Currently, access to all API endpoints and REST methods is governed by one permission called Use Veslink API. However, Administrators want some API users to have Read Only access and others to have both Read and Write access. They also want to restrict access to the IMOS message endpoints to all but a few users, given the administrative access those endpoints provide.
In response to client feedback, Veson Nautical has enhanced API security roles to enable finer-grained permissions to the API endpoints. To minimize disruption to API access, all users with the Use Veslink API permission will be granted all three new permissions:
API Read: Allows access to all Read calls, which use the GET method
API Write: Allows access to all Write calls, which typically use the POST and PATCH methods, as well as all Read calls
API IMOS Message: Allows access to IMOS message endpoints, as well as all Read and Write calls
After the migration, Administrators may further configure security as needed.
Migrating Users from the Current API Permission to the New Permissions
An Administrator with access to the User Management page within a Company can find the current Use Veslink API permission within the General Permissions section of the Edit User page.
Veson Nautical will perform a migration from the single Use Veslink API permission to the new set of permissions.
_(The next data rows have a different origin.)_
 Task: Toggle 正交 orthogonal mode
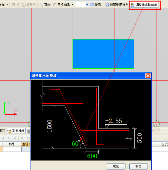click(x=3, y=131)
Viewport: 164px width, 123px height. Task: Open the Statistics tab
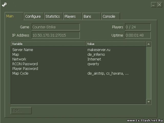coord(53,16)
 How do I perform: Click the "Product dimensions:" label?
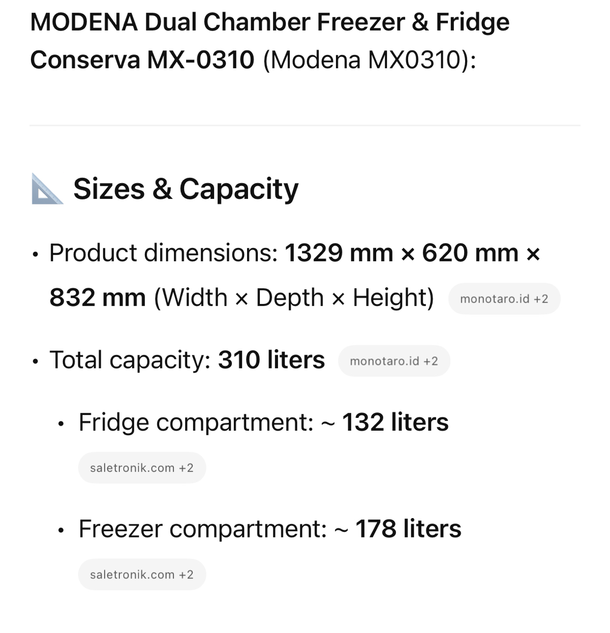163,253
To minimize disruption to API access, all users with the Use Veslink API permission will be granted all three new permissions to match their existing one.
Administrators should adjust these permissions according to the access they wish to assign to the user. For example, a user who should have API Read and Write access only would have the API IMOS Message checkbox unchecked.
Note that the API permissions are cumulative: checking API Write automatically applies API Read permissions; checking API IMOS Message automatically applies API Write and API Read permissions.